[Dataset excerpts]
---
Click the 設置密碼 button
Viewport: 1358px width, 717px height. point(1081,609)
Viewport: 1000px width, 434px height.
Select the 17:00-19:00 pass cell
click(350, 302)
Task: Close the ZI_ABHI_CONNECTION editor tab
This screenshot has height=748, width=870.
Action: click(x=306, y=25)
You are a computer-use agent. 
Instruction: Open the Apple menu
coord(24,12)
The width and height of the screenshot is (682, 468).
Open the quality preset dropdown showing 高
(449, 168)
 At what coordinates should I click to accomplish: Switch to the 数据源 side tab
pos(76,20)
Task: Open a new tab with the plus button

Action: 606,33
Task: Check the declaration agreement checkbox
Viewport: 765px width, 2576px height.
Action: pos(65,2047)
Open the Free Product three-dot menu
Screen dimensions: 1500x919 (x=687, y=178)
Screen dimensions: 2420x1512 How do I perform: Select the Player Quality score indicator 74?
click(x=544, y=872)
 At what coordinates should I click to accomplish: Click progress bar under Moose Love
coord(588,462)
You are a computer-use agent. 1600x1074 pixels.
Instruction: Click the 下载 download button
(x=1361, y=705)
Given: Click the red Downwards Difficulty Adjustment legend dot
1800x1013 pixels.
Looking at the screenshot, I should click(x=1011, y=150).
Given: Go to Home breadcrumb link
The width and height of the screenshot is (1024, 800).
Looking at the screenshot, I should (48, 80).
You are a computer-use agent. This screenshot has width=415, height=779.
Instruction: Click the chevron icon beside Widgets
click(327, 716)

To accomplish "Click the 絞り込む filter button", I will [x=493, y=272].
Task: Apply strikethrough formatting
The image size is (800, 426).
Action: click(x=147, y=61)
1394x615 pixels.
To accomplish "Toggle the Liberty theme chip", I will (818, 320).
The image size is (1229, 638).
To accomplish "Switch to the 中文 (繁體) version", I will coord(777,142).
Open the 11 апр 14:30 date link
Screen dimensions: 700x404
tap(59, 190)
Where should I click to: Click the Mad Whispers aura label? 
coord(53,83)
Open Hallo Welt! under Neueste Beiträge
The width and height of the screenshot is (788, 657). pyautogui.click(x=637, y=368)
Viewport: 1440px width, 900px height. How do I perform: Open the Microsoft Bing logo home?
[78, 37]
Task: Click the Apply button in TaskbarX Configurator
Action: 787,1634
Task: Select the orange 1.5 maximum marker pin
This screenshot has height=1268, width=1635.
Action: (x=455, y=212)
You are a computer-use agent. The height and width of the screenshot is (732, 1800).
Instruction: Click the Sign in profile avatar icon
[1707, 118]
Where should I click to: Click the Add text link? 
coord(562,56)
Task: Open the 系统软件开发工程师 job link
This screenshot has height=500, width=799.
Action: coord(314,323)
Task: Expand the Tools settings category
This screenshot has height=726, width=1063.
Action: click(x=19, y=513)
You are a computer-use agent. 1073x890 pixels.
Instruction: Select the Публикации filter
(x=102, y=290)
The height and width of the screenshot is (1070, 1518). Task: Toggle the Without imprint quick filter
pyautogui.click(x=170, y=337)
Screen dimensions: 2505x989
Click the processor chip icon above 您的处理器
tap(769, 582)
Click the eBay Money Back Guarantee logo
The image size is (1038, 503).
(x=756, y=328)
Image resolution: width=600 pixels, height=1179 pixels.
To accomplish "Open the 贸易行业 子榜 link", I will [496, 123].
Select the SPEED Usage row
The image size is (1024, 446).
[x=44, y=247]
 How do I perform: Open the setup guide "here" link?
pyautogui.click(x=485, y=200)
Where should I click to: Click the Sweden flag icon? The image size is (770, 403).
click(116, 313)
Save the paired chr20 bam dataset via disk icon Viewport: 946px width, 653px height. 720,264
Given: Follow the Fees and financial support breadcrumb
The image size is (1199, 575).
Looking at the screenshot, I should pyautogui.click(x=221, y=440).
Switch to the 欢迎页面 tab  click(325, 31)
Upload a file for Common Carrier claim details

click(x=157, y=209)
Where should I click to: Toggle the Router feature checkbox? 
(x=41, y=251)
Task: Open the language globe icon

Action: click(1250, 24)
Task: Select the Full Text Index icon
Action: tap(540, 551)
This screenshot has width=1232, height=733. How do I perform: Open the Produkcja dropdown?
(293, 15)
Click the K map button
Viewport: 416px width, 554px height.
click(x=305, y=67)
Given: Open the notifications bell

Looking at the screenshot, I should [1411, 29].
---
● Work to be completed
Among the lines above, find those with the string "breadcrumb" and copy them.

● Response for this exercise
Given: Go to Home breadcrumb link
Given: Follow the Fees and financial support breadcrumb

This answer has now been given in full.